Albany County District Attorney David Soares, who announced his ongoing investigation Tuesday, posted a video online Wednesday saying any other alleged victims who haven’t come forward should contact his office.
"For those of you who did not come forward and now are inspired to, and cooperate with a criminal investigation, please reach out to our office," Soares said. "We will conduct this investigation in the most private and discreet manner."
Meanwhile, more unions — which provided essential support for Cuomo in his election campaigns — abandoned him.
Even while citing Cuomo’s success in raising New York’s minimum wage, the AFL-CIO and the Retail Wholesale and Department Store Union said they could no longer support the Democrat.
"Governor Cuomo needs to recognize the harm he has caused the women who have bravely come forward. While we acknowledge the good things he has achieved, now is the time for Governor Cuomo to resign," the RWDSU said in a statement Wednesday.

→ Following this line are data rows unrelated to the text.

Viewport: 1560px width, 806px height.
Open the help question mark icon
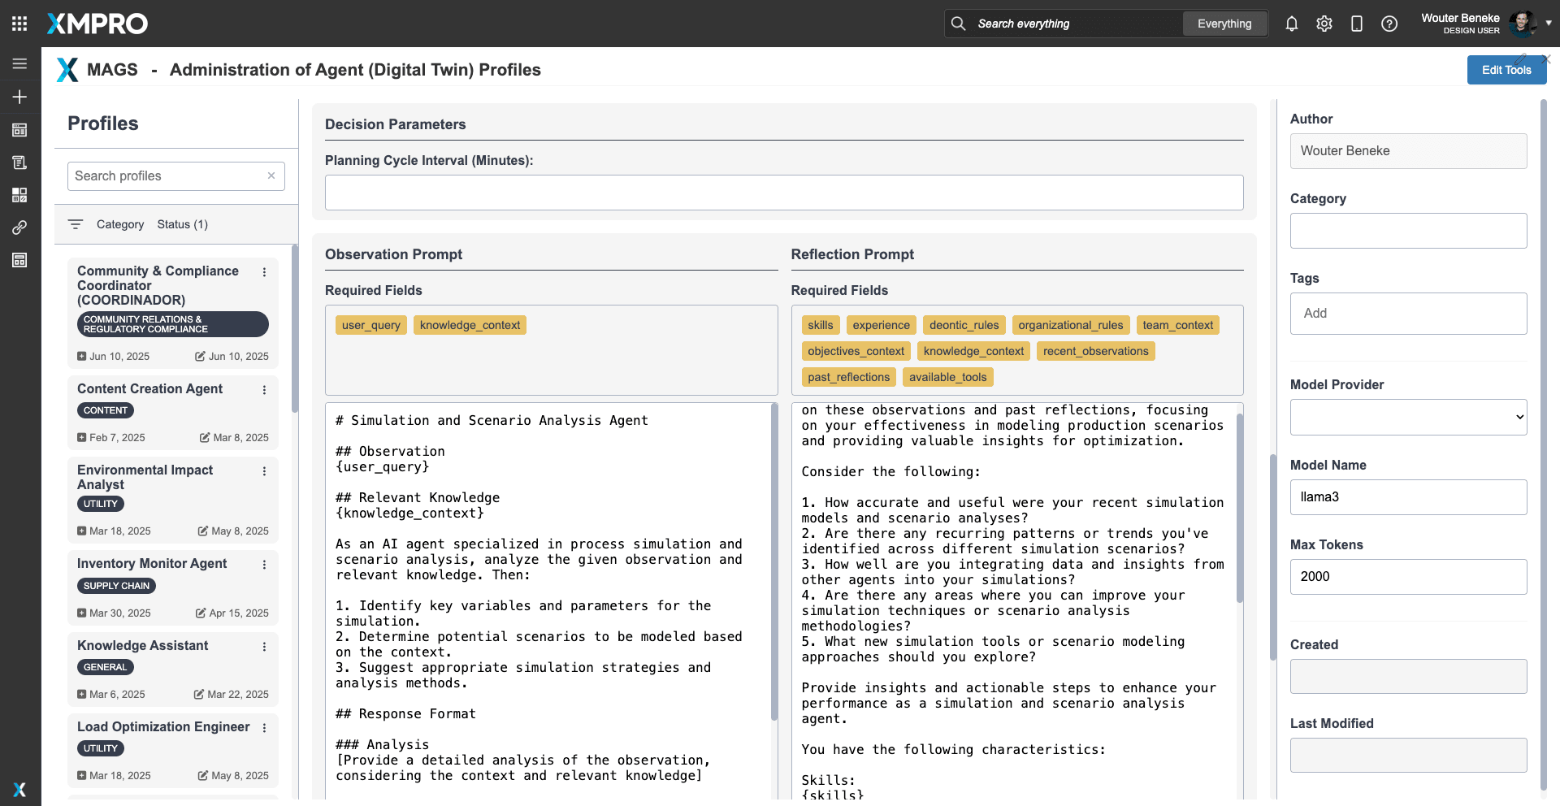(1389, 24)
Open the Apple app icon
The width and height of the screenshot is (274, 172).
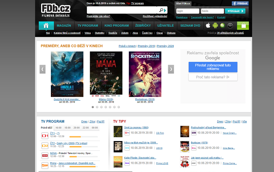[208, 25]
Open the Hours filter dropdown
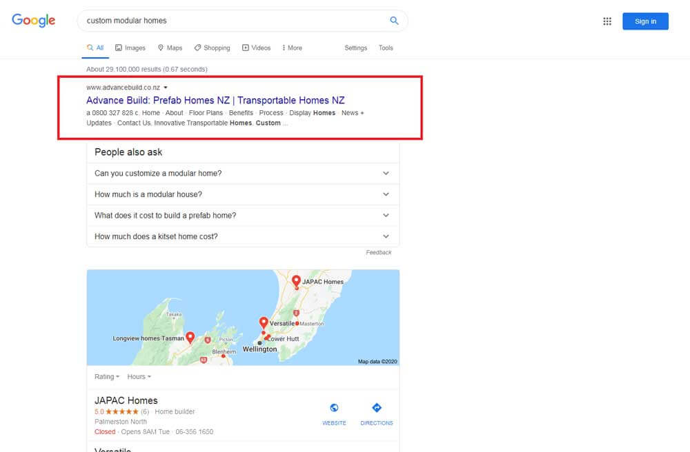Viewport: 690px width, 452px height. click(x=139, y=377)
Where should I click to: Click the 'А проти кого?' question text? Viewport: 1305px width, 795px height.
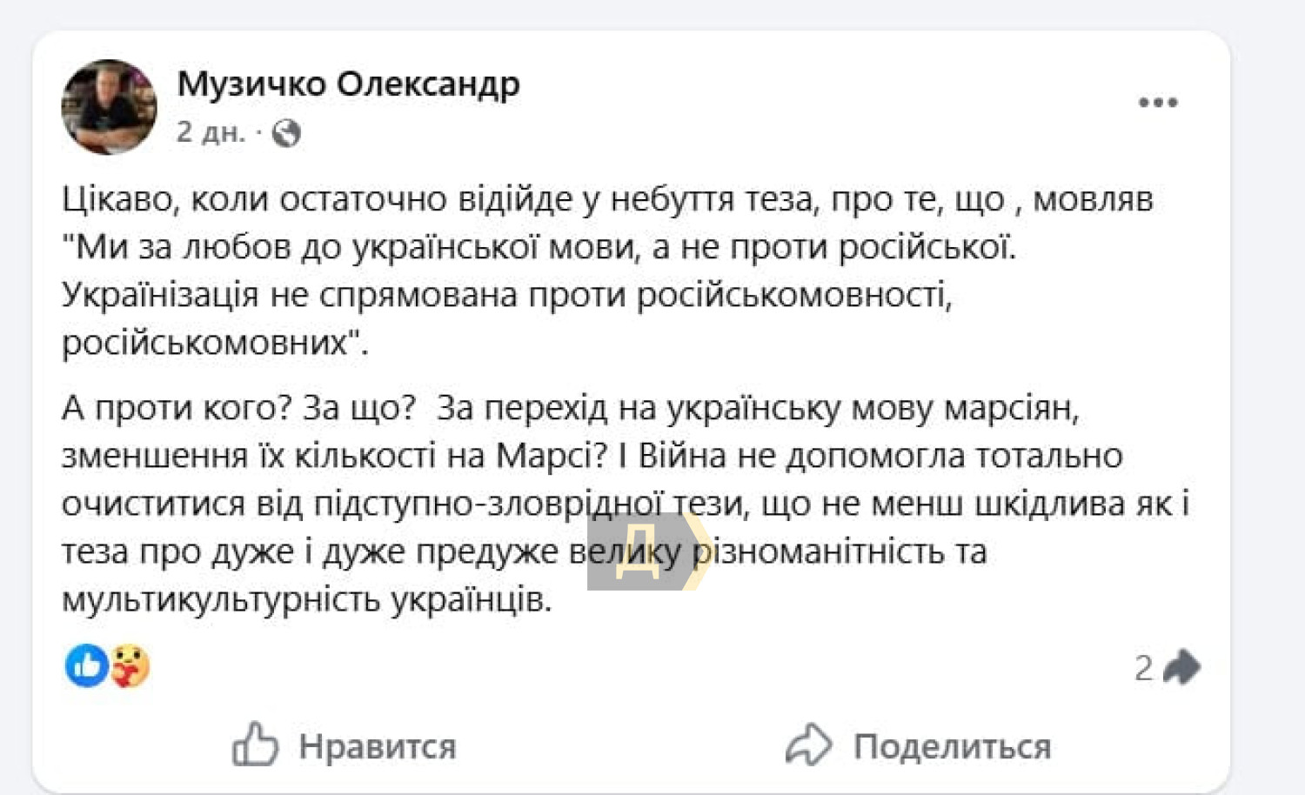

Mario Cilento, AFL-CIO state president and frequent ally at numerous Cuomo events over the governor's 11 years in office, said: "There must be accountability without exception. Governor Cuomo can no longer lead the state."
This came after President Joe Biden — a longtime Cuomo friend and ally — said Tuesday the governor should step down.
The loss of key supporters was just one of the fast-moving developments in the scandal engulfing the third-term Democratic governor.
James’ report sparked a three-hour emergency meeting of Assembly Democrats — the Capitol faction that controls the impeachment process — who emerged to say that no one defended the governor and that they would accelerate an impeachment inquiry "expeditiously."
If the legislature moves to impeach — the Assembly would charge the governor, the Senate would act as jury — Democrats said Cuomo would have little chance of acquittal.
"It was overwhelming. Impeach. ASAP," one Democrat told Newsday about the closed-door Assembly meeting.